As for the Larkin Building, Treeby eventually made two re-interpreted versions of the structure: one as a negative cavity on the current site, and another one illuminated with no yarn, giving it a ghostly spirit.
A substantial wave of reinvestment is now taking place around the surface lot where Wright’s building once stood, leading to louder cries for its actual reconstruction.

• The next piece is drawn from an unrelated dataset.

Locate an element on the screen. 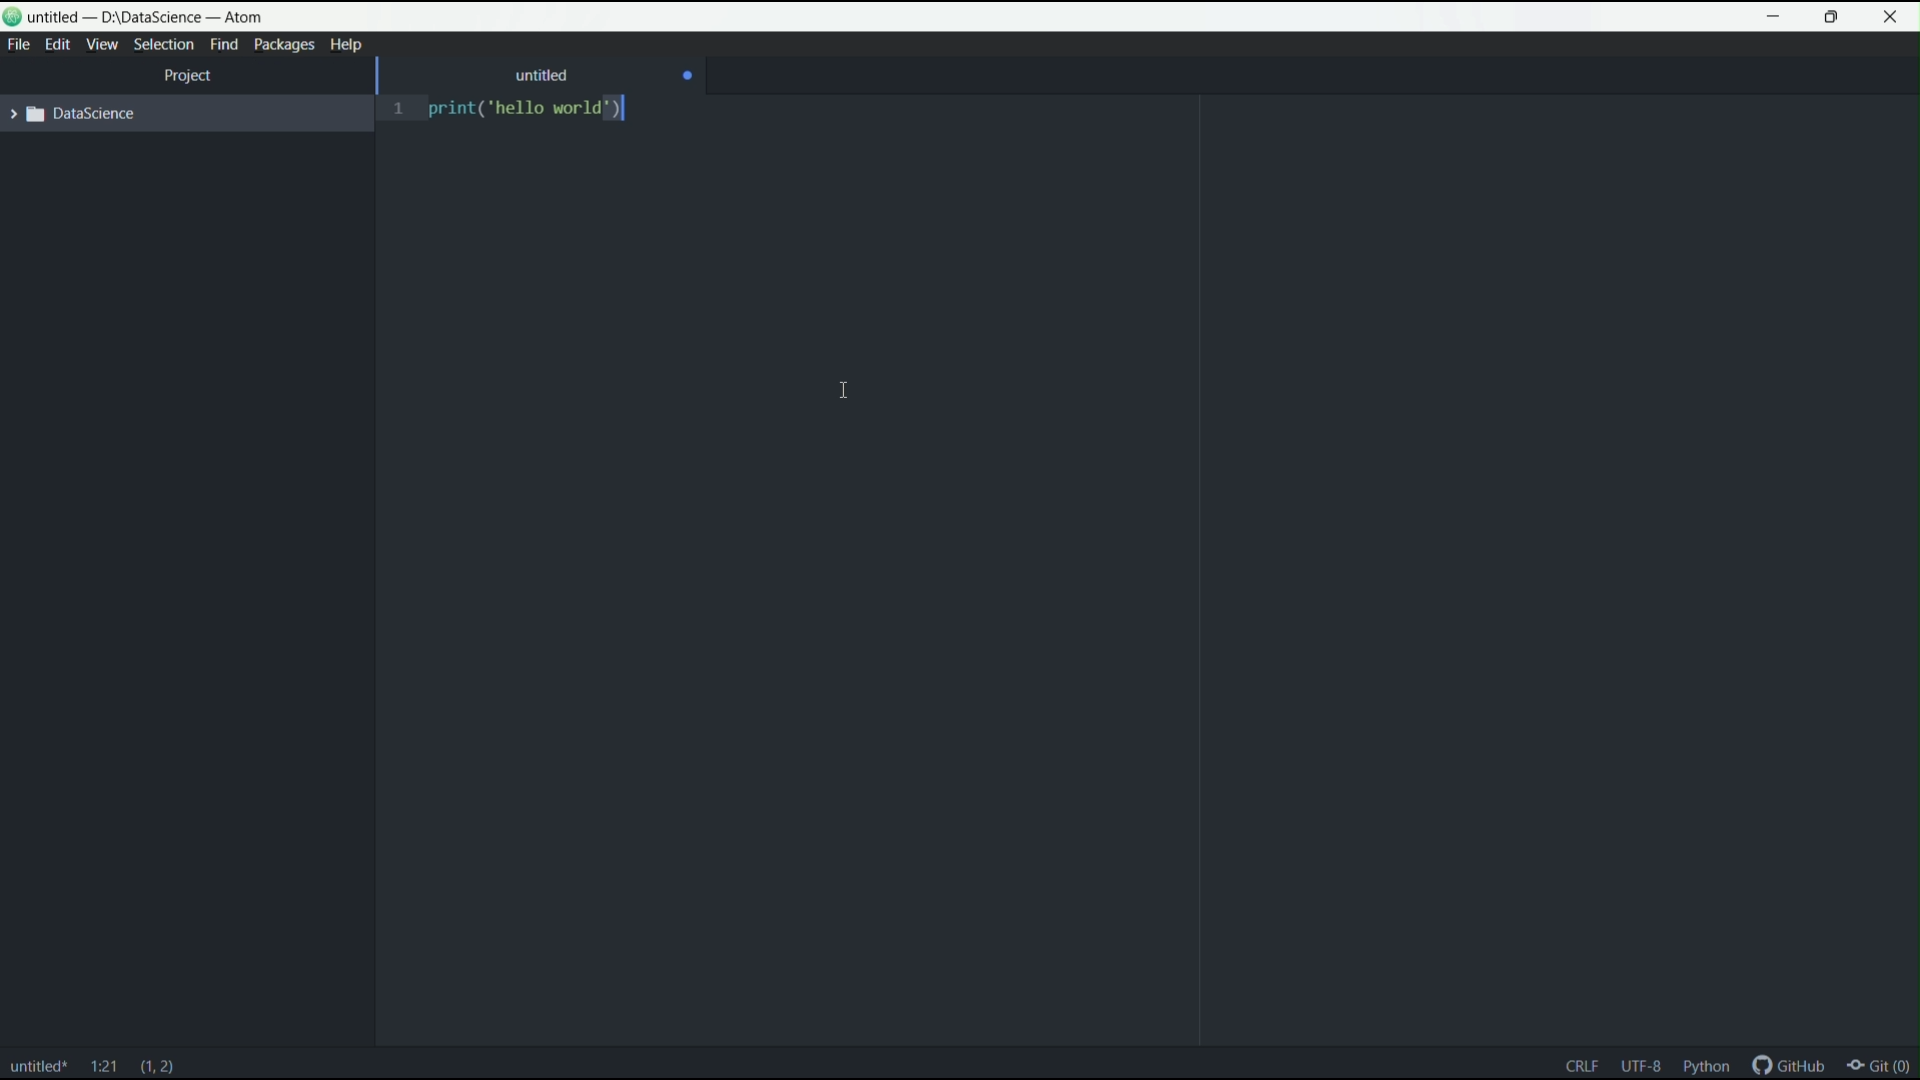  line and characters is located at coordinates (158, 1068).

But the artist thinks it’s best to let it stay dead. “It would be interesting to go to the site [of where its remains are buried] and see if something sculptural could come out of it. … But rebuilding it would be unrealistic and not what Wright would want,” says Treeby. “I think that the idea of preservation is still new in Buffalo. For a long time, people didn’t care, and the Larkin Building is a symbol of that past. So how do you honor that?”
Treeby has been taking a break from these pieces since exhibiting them last year. “It took over a year to make three large pieces and it burned me out,” says the artist. But with a show about Rudolph’s Shoreline now in the works at a local gallery, he says he might just finish recreating the rest of the housing complex as he originally intended.